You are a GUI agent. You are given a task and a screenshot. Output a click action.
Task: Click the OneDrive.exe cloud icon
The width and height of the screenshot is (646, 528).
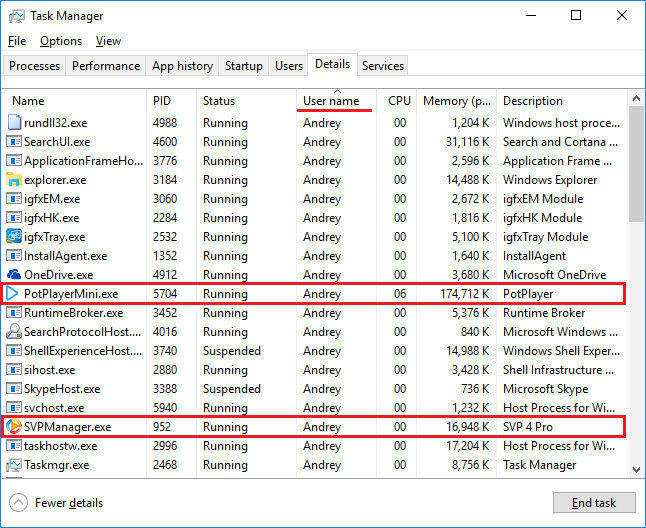[x=14, y=275]
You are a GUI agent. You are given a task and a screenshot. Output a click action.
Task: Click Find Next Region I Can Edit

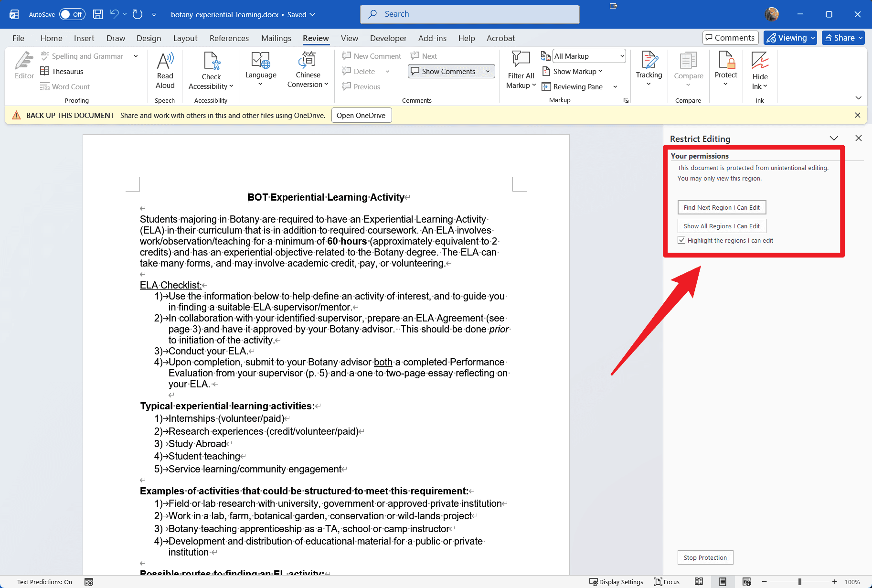coord(722,207)
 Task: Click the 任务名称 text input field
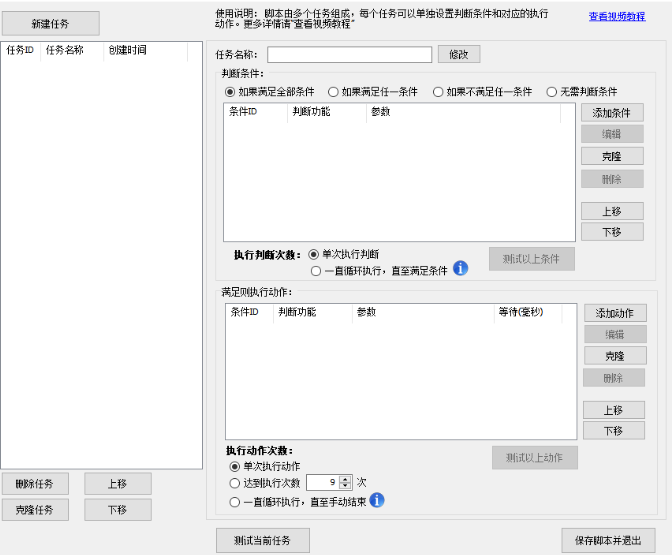click(x=349, y=54)
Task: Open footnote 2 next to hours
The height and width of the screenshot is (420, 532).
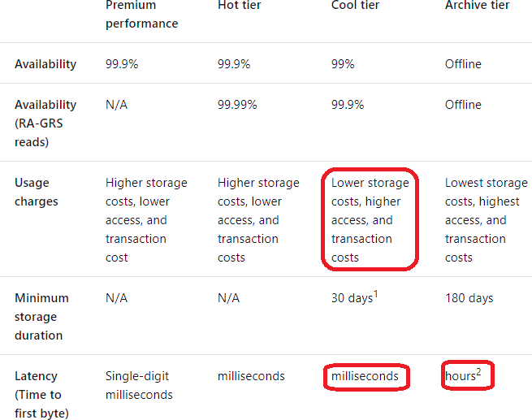Action: point(479,372)
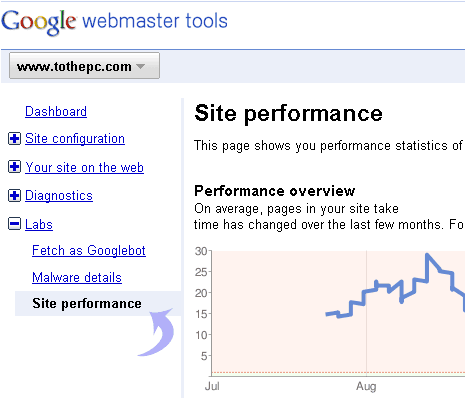Expand Site configuration with plus icon

pos(14,138)
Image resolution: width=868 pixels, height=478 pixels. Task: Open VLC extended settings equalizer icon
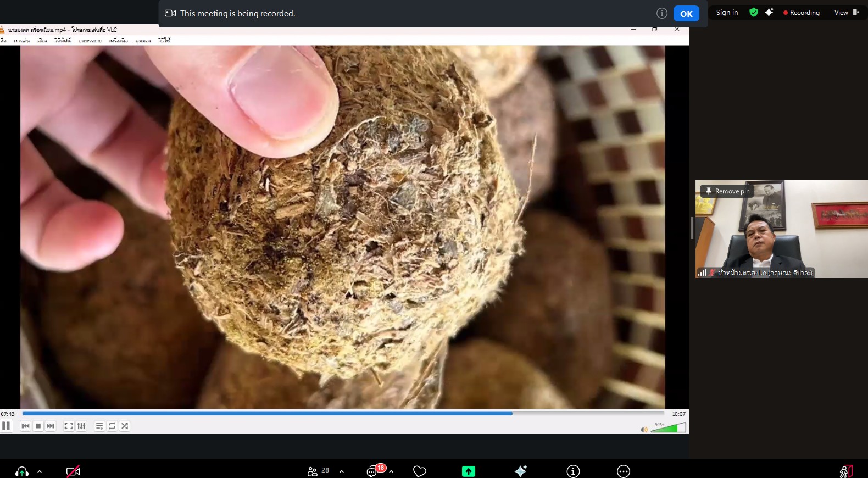point(81,426)
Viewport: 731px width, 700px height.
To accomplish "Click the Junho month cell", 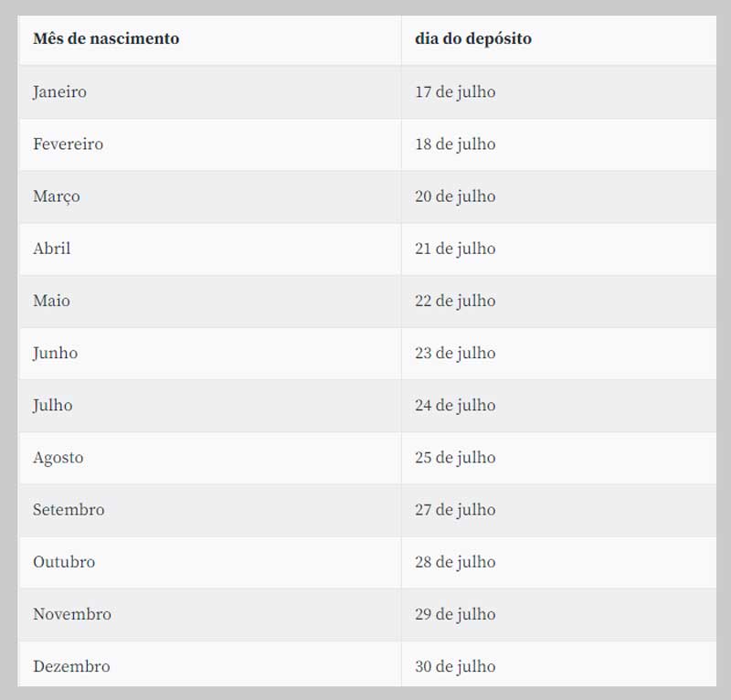I will pyautogui.click(x=56, y=353).
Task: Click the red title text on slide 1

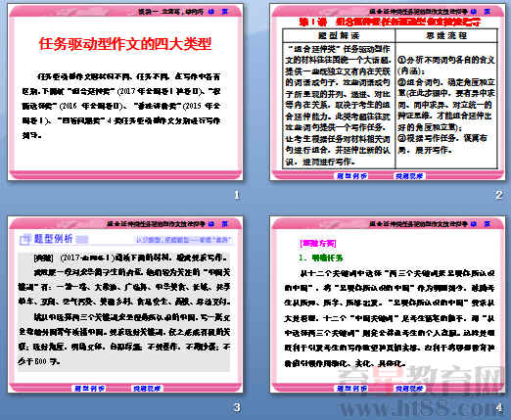Action: click(x=125, y=44)
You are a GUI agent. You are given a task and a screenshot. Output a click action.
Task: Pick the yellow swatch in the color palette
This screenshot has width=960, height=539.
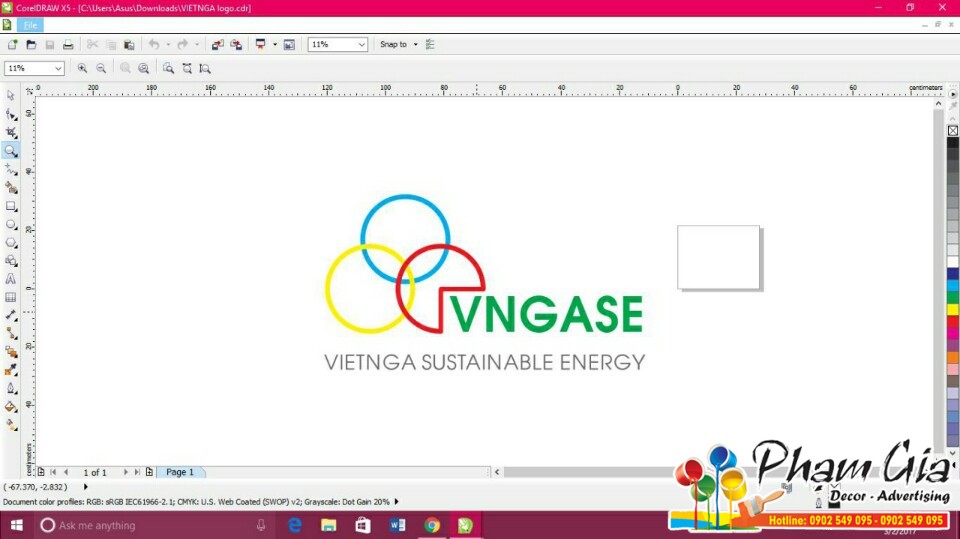953,309
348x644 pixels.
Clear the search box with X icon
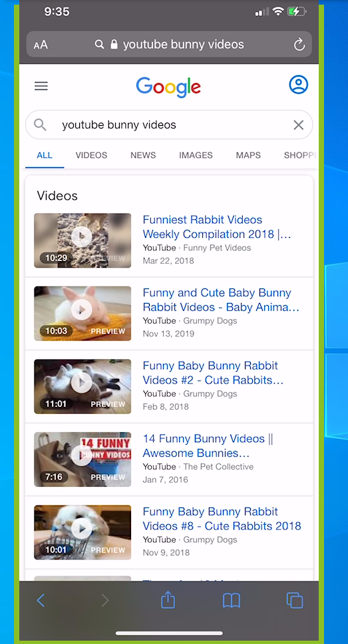point(298,125)
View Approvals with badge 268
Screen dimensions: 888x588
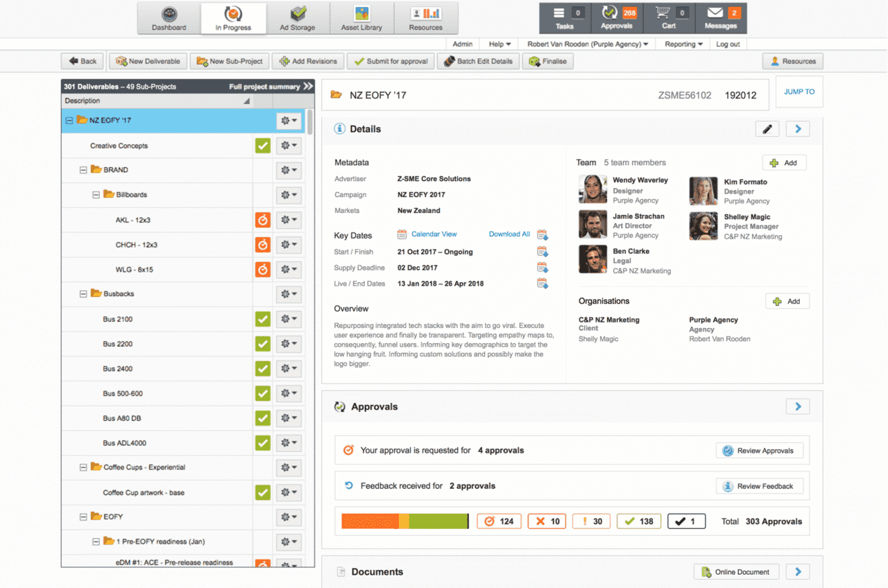point(616,18)
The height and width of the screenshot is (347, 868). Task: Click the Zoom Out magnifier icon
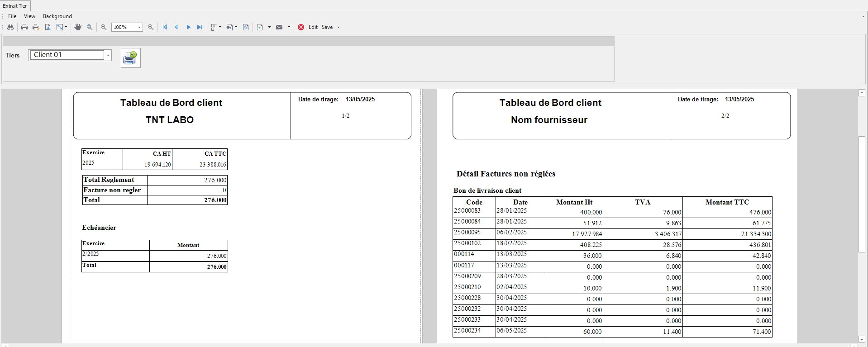click(104, 27)
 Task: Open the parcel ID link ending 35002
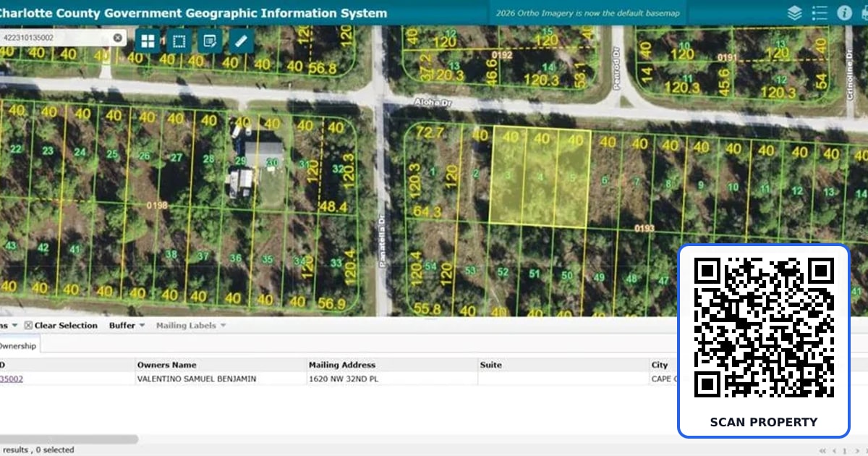pyautogui.click(x=12, y=379)
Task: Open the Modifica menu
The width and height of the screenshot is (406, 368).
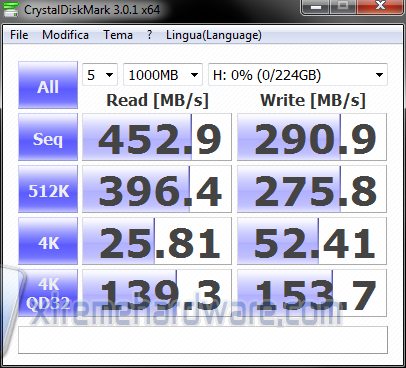Action: point(65,35)
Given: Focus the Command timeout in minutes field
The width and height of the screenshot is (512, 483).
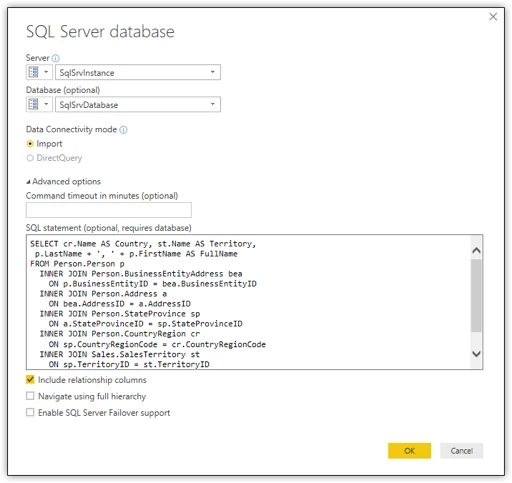Looking at the screenshot, I should point(109,210).
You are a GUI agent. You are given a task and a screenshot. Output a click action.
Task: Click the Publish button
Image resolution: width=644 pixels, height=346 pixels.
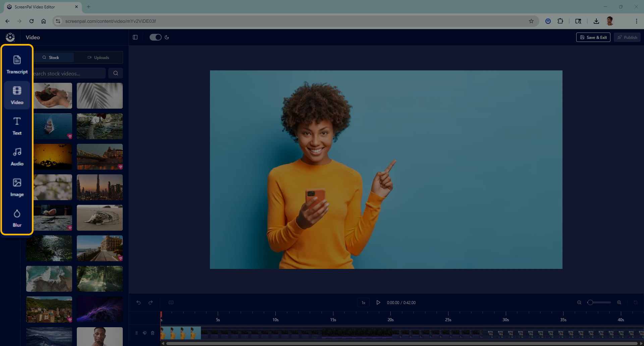[627, 37]
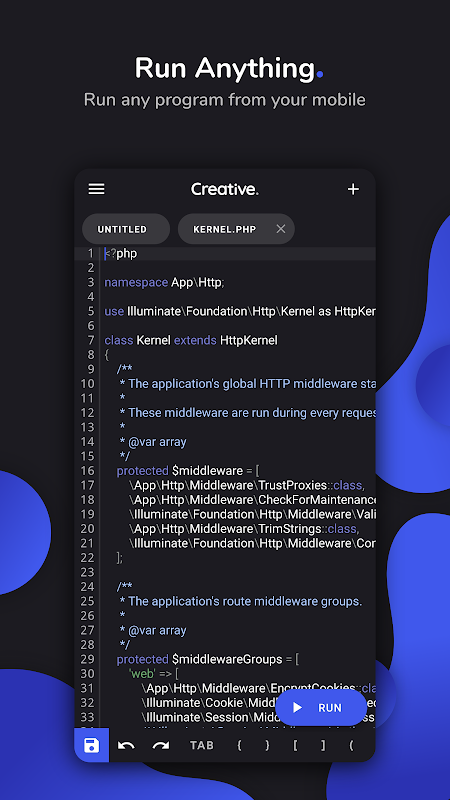Close the KERNEL.PHP tab
450x800 pixels.
[x=281, y=229]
════════════════
--- Description of the task ---
Transcribe only the lines between the line containing "Image resolution: width=644" and the final line of the listing, inclusive, exactly as they appear; no pictures are to be included.

--- Reply ---
Image resolution: width=644 pixels, height=346 pixels.
[627, 37]
Close the KERNEL.PHP tab
450x800 pixels.
[x=281, y=229]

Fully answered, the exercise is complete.